==========
CHAID tree
==========

CHAID (Chi-squared Automatic Interaction Detector) algorithm is a type of decision tree technique, which relies on the Chi-square test to determine the best next split at each step.

CHAID accepts nominal or ordinal categorical predictors only. If predictors are continuous,
they have to be transformed into ordinal predictors by binning before tree growing, and an ANOVA F-test will be used for nodes split.

-------
Example
-------

Imagine we have files with training and test data.

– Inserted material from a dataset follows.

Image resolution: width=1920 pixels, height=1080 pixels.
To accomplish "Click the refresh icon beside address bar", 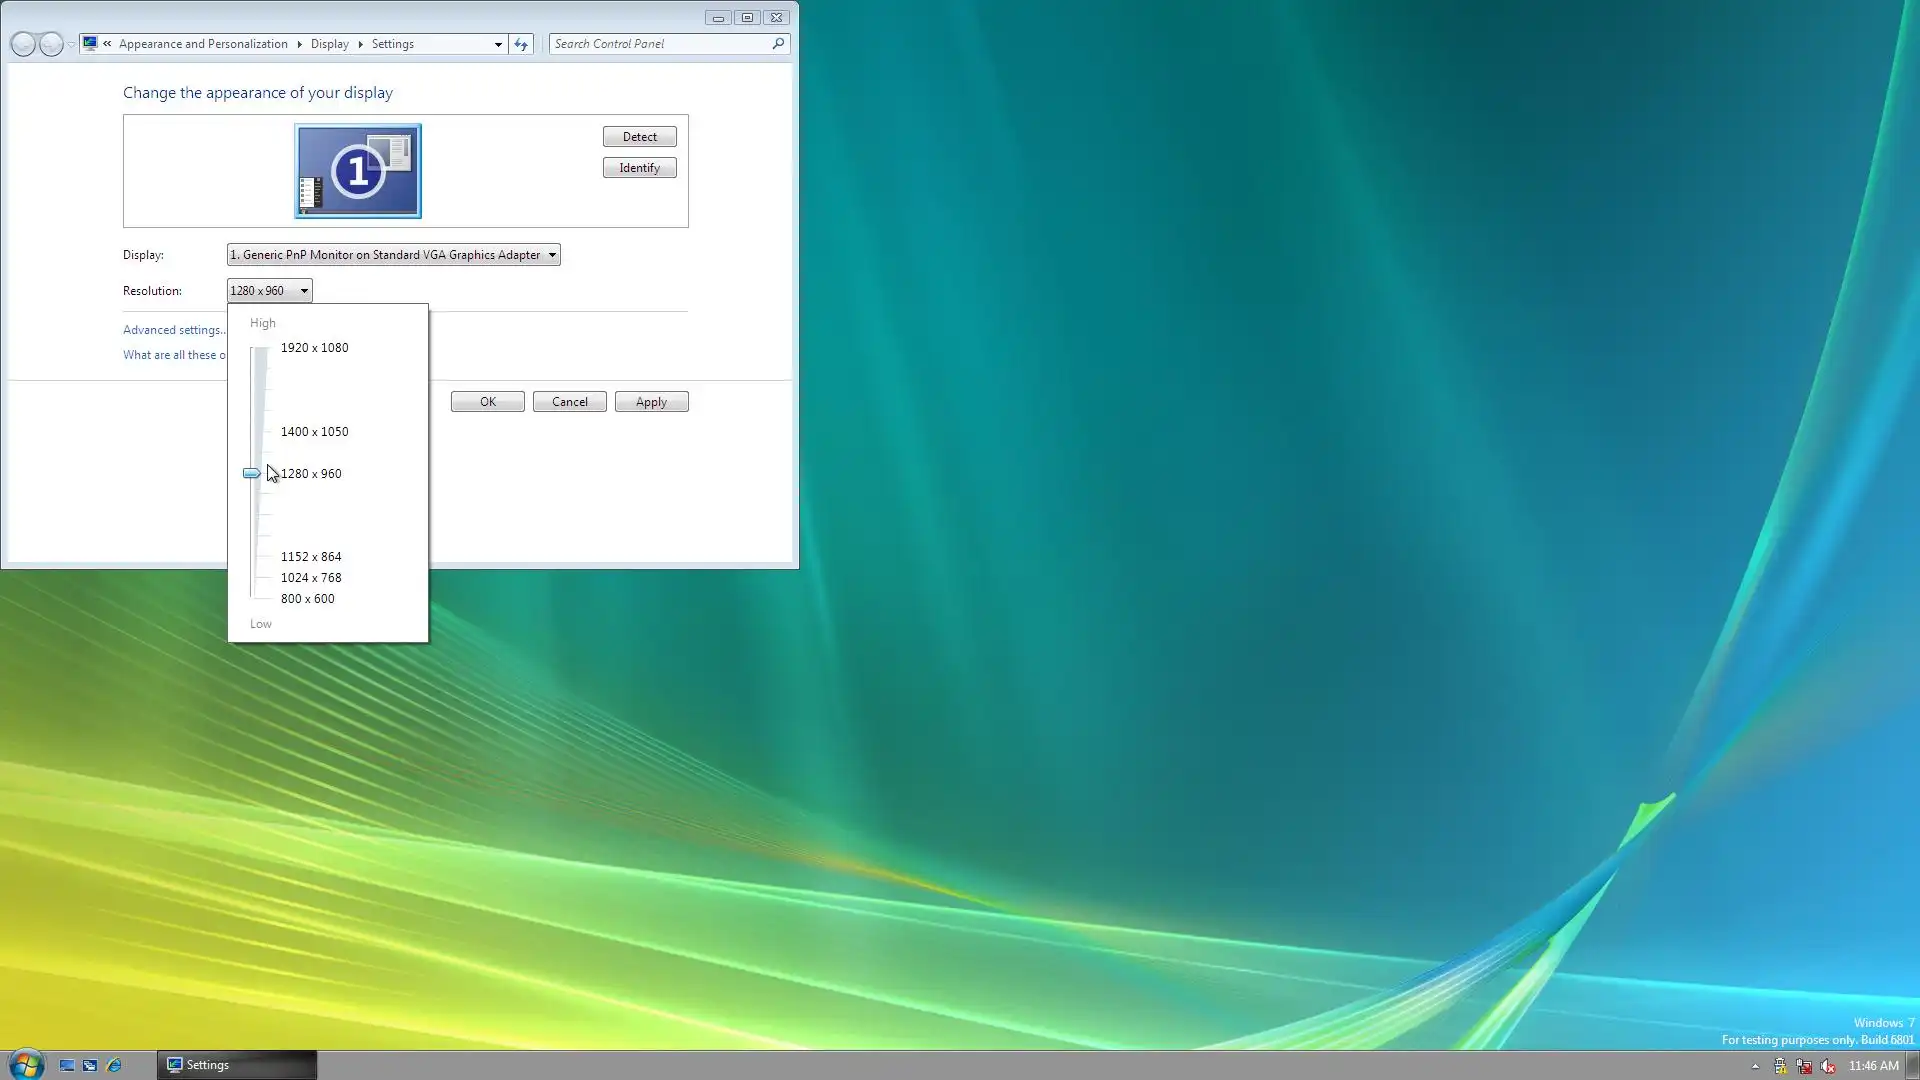I will (x=521, y=44).
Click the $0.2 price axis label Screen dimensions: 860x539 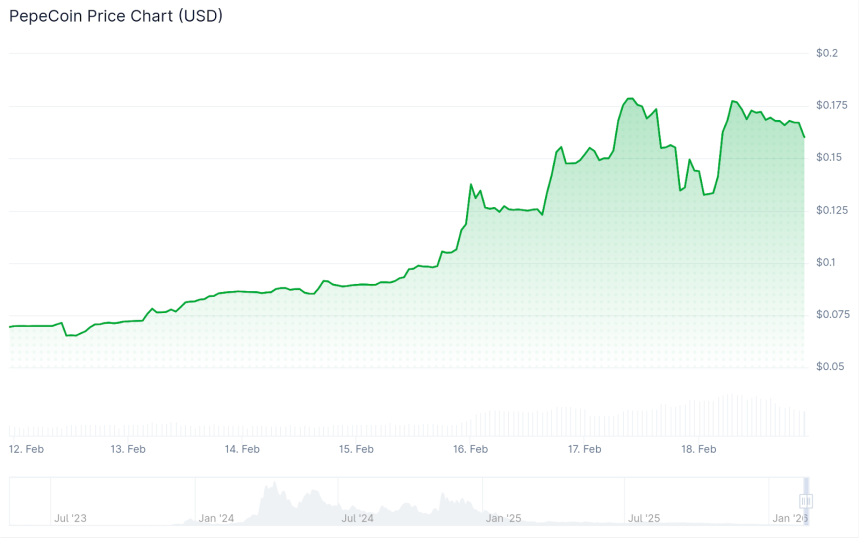(x=827, y=53)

We create CDenseFeatures (here 64 bit floats aka RealFeatures) and :sgclass:`CMulticlassLabels` as

.. sgexample:: chaid_tree.sg:create_features

We set the feature types to continuous.
The types can be set to :math:`0` for nominal, :math:`1` for ordinal and :math:`2` for continuous.

.. sgexample:: chaid_tree.sg:set_feature_types

We create an instance of the :sgclass:`CCHAIDTree` classifier by passing it the label and train dataset feature types.
For continuous predictors, the user has to provide the number of bins for continuous to ordinal conversion.

.. sgexample:: chaid_tree.sg:create_instance

Then we train and apply it to test data, which here gives :sgclass:`CMulticlassLabels`.

.. sgexample:: chaid_tree.sg:train_and_apply

We can evaluate test performance via e.g. :sgclass:`CMulticlassAccuracy`.

.. sgexample:: chaid_tree.sg:evaluate_accuracy

----------
References
----------

:wiki:`CHAID`

:wiki:`Chi-squared_test`

:wiki:`Analysis_of_variance`